Una rentabilidad del 17% que no existe
El caso de un hotel que parece una oportunidad, pero huele a trampa.
Hace unos días, un amigo que primero fue cliente me escribió con una pregunta sencilla:
¿Crees que podría obtener financiación bancaria para el 50% de la compra de este pequeño hotel?
Como siempre, la respuesta corta era “depende”. Pero tras mirar los números, la respuesta larga fue otra: cuidado. Esto parece más una trampa de valor que una oportunidad real.
Sobre el papel, el activo parecía impecable: una rentabilidad del 17% sobre el precio total, posibilidad de financiar el 50% con un préstamo del vendedor, y un buen ingreso anual. Todo encajaba. Demasiado.

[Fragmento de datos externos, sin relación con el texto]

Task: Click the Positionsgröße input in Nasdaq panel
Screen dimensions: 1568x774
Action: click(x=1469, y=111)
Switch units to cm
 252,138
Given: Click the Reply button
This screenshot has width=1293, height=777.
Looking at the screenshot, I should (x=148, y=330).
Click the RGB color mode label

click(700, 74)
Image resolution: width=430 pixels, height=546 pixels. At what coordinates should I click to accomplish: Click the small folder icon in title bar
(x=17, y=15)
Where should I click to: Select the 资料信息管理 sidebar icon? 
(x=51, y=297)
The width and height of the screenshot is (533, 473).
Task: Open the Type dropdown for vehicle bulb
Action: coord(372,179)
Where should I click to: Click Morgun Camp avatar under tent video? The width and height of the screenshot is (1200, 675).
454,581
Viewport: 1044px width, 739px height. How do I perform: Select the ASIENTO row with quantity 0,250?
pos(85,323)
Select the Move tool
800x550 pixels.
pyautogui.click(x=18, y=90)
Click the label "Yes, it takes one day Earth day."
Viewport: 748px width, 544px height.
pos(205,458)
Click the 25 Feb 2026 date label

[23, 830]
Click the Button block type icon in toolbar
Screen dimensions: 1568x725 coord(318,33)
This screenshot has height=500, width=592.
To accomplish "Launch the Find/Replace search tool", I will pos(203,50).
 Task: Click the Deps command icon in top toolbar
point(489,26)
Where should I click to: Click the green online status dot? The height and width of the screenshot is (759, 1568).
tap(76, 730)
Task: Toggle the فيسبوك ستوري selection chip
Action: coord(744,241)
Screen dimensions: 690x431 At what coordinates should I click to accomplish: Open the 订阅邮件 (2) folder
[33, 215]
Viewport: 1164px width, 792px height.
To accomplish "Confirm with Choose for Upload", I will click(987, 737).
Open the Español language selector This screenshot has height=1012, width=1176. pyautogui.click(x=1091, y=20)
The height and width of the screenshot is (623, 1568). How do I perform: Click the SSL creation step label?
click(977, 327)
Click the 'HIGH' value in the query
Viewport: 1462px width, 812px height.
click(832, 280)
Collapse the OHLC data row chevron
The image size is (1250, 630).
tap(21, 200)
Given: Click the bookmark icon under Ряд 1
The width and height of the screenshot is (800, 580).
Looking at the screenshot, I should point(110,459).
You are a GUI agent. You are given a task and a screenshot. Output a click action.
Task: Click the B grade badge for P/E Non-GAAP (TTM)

Hola, soy Jacinto Castillo.
Esto es Prestar y Pedir Prestado, una publicación dedicada a la financiación corporativa y de real estate. Gracias, una vez más, por estar al otro lado. Este espacio existe por y para vosotros: entusiastas de la financiación empresarial que, como yo, buscáis descifrar las complejas estructuras financieras que moldean nuestro entorno económico en un mundo que evoluciona a velocidad vertiginosa.
Foto de Maximus Mazar en Unsplash
Un poquito de spoiler: Si la rentabilidad es excepcional pero el activo sigue estando disponible para la venta, lo más probable es que el valor no sea real.
Vamos a desmenuzarlo con este ejemplo
1. El reparto de valor
En esta caso, el operador explota el hotel y se lleva un 16% de la facturación. El resto, un 84%, va al propietario, que no asume ni el riesgo de ocupación, ni el coste del personal (buscarlos, pagarlos y consolidarlos), ni la responsabilidad del mantenimiento.
Si este activo fuera tan atractivo, habría cola para operarlo. Por tanto, parece el activo está operado por un actor local con poca solvencia financiera. Y eso, lejos de dar certezas, introduce aún más incertidumbre sobre la estabilidad de los ingresos. De hecho, debería ser un motivo de freno para el equity incluso antes que para el financiador.
2. Los ingresos
A más a más como dicen en Cataluña, en este activo hotelero, se han incluido como ingreso 10.800 euros al año por el restaurante del hotel, calculados como si estuviera alquilado a precio de mercado.
Pero no hay arrendatario.
Es un ingreso potencial, no real. Y sin contrato firmado, cualquier analista lo descuenta por completo del NOI. Este tipo de ajustes no debes admitirlos si estas comprando rentabilidad (qué, casualmente, es lo que te suelen vender en estos casos)
3. Págalo cómodamente
En este caso, además, el vendedor ofrece financiar el 50% del precio a cuatro años vista.
Esto ya es de aurora boreal como dice algún periodista.
Vamos a ver. Estamos hablando de un activo inmobiliario de un importe relativamente pequeño, y en este tipo de operaciones los pagos aplazados no existen como norma. Si existen, lo habitual es que se cancelen con la deuda hipotecaria o que el vendedor los estructure de forma que no tengan recurso al activo.
Pero lo mejor es que lo proponen como “vendor loan” como se dice en la jerga de M&A. Vamos que lo han intentado colocar como activo inmobiliario y por “casualidades del destino” le ha caido a un broker de compraventa de empresas y le ha metido lo mejor de los 2 mundos.
Cooked como dicen los americanos.
4. Location, location
No mencionaremos la localización exacta por confidencialidad, pero estamos hablando de un entorno con demanda turística estacional, sin liquidez estructural, y sin operaciones comparables recientes. Comprar en mercados así puede ser una apuesta legítima si se tiene experiencia, control operativo y horizonte largo.
Pero si dependes de una venta posterior, la salida puede ser mucho más difícil de lo que sugiere la hoja de cálculo. Vamos, que es un mercado muy estrecho y que como te equivoques, la única forma de salir es un con un buen descuento…o utilizando un vendor loan como el propietario actual…
Esto es lo de siempre, el papel soporta todo. No todo lo que brilla en una hoja de Excel o un ppt de colorines es oro. Este hotel puede tener encanto, pero de momento, lo único que genera con certeza es una duda razonable. Mejor parar, preguntar y que el vendedor responda. Si supera la prueba, hablamos.
Y un tip práctico para terminar: cuando en operaciones pequeñas veas una rentabilidad muy por encima del mercado, pide siempre el contrato de arrendamiento o de gestión y el extracto bancario de los últimos seis meses. Si no alguno de los dos, no hay ingreso. Y si no hay ingreso, no hay valor.